Mill’anni fa, migrante in Argentina quindi in Spagna, ero solita tornare in Italia per le feste comandate e la più comandata di tutte era il Natale. Una presenza preponderante in casa era il televisore urlante. Esuberanza sonora a parte, questa ingombrante entità incideva direttamente nel mio subconscio facendomi notare a chiare lettere quanto si cambia stando fuori. Avevo perso l’abitudine infatti al mercimonio continuo di mammelle e fondoschiena fasciati da lustrini; devo ammettere che ciò mi indusse a dubitare se per caso non stessi intraprendendo la via del puritanesimo, gettandomi nello sconforto che mantenni sempre occulto alla festante famiglia. In verità espressi in qualche occasione delle perplessità, ma in risposta ottenni solo arcate sopracciliari ancora più arcuate, per cui ne dedussi che quel night-club da spogliarelliste pomeridiano intitolato l’Eredità, era considerato perfettamente normale dalla famiglia media italiana e che la Misfit (=la spostata) ero io.
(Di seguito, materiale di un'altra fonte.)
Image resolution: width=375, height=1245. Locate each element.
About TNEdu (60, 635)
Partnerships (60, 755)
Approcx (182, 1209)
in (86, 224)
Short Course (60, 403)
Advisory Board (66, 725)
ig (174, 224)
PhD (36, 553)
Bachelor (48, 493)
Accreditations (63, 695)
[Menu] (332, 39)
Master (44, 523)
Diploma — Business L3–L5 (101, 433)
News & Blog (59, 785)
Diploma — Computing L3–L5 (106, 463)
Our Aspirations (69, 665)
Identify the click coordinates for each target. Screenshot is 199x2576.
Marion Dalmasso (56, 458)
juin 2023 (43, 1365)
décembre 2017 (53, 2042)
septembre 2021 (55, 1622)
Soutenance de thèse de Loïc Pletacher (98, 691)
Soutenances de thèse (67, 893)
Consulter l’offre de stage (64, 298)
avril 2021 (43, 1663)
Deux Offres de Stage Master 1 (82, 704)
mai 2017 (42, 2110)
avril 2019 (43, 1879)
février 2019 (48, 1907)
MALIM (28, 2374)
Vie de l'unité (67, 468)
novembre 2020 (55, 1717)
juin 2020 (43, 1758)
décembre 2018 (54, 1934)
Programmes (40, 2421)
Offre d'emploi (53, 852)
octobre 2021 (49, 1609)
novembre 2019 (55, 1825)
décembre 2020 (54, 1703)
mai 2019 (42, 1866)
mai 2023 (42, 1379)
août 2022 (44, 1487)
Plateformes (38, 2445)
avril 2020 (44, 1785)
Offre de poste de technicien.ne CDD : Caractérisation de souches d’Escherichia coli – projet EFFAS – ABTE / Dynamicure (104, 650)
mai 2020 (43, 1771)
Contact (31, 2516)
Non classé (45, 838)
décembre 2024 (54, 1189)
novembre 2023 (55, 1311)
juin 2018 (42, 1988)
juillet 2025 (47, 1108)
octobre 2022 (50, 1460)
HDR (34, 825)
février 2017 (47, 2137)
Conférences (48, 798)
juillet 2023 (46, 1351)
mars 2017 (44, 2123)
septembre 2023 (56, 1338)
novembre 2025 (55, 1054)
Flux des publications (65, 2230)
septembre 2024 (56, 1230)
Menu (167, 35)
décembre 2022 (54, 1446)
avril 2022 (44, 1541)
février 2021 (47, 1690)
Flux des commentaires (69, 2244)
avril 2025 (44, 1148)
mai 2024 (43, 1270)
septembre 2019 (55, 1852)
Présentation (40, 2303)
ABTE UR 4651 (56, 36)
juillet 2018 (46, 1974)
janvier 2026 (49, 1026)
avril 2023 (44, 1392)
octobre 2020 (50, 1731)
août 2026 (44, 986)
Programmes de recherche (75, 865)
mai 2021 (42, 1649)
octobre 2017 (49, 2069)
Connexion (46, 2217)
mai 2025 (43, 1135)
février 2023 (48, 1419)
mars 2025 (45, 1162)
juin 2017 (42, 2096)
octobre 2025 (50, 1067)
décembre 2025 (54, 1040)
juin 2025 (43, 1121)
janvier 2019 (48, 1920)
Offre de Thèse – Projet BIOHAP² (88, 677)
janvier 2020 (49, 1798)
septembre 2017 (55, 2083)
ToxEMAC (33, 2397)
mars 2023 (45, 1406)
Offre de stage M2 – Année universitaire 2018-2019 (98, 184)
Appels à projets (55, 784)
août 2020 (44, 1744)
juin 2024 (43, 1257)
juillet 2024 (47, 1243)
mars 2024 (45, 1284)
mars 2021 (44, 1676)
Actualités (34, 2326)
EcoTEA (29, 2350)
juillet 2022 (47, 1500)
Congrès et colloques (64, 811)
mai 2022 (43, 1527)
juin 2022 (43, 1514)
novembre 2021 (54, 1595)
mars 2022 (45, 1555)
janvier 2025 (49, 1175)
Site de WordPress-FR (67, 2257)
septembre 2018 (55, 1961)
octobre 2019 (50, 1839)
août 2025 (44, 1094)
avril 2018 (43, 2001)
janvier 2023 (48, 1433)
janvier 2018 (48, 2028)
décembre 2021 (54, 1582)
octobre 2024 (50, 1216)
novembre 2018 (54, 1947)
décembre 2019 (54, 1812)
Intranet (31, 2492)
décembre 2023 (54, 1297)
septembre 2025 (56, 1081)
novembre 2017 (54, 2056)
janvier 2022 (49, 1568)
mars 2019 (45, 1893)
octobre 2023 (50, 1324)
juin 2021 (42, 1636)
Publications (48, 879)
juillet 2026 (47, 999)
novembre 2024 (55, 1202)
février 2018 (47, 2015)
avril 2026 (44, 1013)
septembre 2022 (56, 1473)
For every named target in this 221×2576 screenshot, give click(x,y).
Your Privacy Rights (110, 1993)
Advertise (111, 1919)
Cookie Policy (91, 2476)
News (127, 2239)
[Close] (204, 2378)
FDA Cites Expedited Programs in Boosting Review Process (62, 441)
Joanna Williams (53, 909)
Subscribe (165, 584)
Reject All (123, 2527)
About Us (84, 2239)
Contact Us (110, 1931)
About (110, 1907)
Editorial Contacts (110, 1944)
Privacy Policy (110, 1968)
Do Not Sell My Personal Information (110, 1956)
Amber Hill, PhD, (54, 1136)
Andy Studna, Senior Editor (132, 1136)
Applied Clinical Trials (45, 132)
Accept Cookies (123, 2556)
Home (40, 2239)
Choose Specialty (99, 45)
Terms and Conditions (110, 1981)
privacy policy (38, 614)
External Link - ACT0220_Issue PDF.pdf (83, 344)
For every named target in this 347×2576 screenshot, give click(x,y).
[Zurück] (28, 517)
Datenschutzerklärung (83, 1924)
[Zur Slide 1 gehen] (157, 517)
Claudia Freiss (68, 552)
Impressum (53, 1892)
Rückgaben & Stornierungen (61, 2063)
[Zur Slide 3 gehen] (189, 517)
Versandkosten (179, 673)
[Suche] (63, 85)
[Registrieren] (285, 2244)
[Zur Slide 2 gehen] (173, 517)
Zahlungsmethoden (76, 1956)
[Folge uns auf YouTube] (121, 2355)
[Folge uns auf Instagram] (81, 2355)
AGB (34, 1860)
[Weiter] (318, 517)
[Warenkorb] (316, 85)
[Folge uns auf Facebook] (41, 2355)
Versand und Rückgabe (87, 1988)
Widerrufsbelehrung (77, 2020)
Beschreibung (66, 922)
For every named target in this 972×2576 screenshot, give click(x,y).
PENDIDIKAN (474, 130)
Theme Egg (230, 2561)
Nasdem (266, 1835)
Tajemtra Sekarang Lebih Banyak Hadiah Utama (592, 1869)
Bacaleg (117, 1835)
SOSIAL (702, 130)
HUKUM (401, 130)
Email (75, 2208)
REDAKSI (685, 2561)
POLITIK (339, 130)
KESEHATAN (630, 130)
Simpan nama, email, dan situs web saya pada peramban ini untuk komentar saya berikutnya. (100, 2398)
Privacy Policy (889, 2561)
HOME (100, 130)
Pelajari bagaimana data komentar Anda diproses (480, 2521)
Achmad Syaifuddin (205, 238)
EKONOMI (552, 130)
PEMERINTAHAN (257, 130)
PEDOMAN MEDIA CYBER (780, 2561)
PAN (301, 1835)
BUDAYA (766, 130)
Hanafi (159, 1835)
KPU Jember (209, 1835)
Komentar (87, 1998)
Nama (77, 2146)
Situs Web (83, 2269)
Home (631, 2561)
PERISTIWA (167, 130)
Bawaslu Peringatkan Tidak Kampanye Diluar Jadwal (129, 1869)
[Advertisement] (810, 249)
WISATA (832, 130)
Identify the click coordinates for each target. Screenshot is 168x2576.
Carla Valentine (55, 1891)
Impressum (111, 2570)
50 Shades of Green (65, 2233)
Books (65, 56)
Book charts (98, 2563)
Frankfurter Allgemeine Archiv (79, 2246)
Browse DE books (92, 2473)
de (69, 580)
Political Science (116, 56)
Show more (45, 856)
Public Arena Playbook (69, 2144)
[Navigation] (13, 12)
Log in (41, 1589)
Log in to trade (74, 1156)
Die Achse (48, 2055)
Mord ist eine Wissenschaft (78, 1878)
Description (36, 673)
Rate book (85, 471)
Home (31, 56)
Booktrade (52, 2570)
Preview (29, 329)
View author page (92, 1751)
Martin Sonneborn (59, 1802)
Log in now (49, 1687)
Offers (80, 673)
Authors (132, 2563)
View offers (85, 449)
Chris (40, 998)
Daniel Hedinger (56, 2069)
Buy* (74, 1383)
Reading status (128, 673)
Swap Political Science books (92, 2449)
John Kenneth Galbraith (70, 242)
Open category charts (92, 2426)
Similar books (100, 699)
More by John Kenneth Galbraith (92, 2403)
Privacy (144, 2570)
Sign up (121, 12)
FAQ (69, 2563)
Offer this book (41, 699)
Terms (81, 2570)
Ad attirare la mia attenzione fu appunto l’Amedeus il cui nome vanta un’inquietante latinità degna delle tenebre del convento descritto da Umberto Eco nel suo celeberrimo romanzo. Il singolare personaggio mi risultava burocratico e privo di empatia, o meglio, dotato di quell’empatia “parlata” e ben redatta, ma vuota, che avrebbe caratterizzato la generazione di venditori di fumo, poppanti negli anni ’80 e sul mercato agli inizi del nuovo secolo. Nel suo scientifico approccio, il presentatore non avrebbe mai riscosso il calore umano da “volemose bene” del compianto Fabrizio Frizzi. Costui riservava la stessa espressione imperturbabile da ragazzino da oratorio ai primi turbamenti al concorrente impacciato -di cui sottolineava l’imbranataggine, memore delle lezioni del Grande Maestro Mike– e ai deretani delle soubrette che ogni tanto entravano in scena per frantumare il tedio serotino implicito nella “profusione di cultura” a cui il programma ambiva. La sollecitazione della cupidigia raggiungeva punte massime nel momento in cui la generosa Giovanna scuoteva le natiche, in un primo piano non indicato per lussuriosi affetti da cardiopatie, per determinare le sorti del concorrente. Con l’avvento della presidenza a cura di Lucia Annunziata, tale stacchetto venne segnalato come poco idoneo alla fascia oraria e lesivo nei confronti dell’immagine femminile, dimostrando la scarsa sensibilità della Presidentessa per le esigenze sub-ombelicali dei telespettatori maschi. Ne scaturì una polemica con minacce varie che sfociò nel 2006 nella figura delle “Maestrine” o “Professoresse” che dir si voglia, ovvero altre ragazzine Coccodè che continuavano a mostrare il deretano, ma munite di occhiali e aventi il dono della favella.
Nella cronologia di farfalle di Belén e scandali vari prima, durante e dopo Sanremo, la Rai dimostra di non aver mai superato il passaggio dal sisma del fondoschiena di Giovanna alle “maestrine” di Carlo Conti. È un dato di fatto e stupisce che si continui a cercare in un festival di canzonette una risposta sociale. Ma quando il festival ci prova a modernizzarsi, fallisce regolarmente. Si osservi infatti che, una volta messo sotto pressione, il buon Amedeo non solo snocciola il suo background con la spontaneità da ragazzo rampante, sicuro di sé e delle sue formule obsolete, ma ha la grande trovata di proporre la partecipazione di un Junior Cally, predicatore di stupri e droghe varie, in un tentativo di svecchiare l’ambiente. E qui emerge il tirocinio ben svolto delle regole d’oro della buona vendita con modalità estreme: scalpore effimero e funzionale a un marketing allusivo a ideologie che è lontanissimo dal comprendere. (n.z.b.)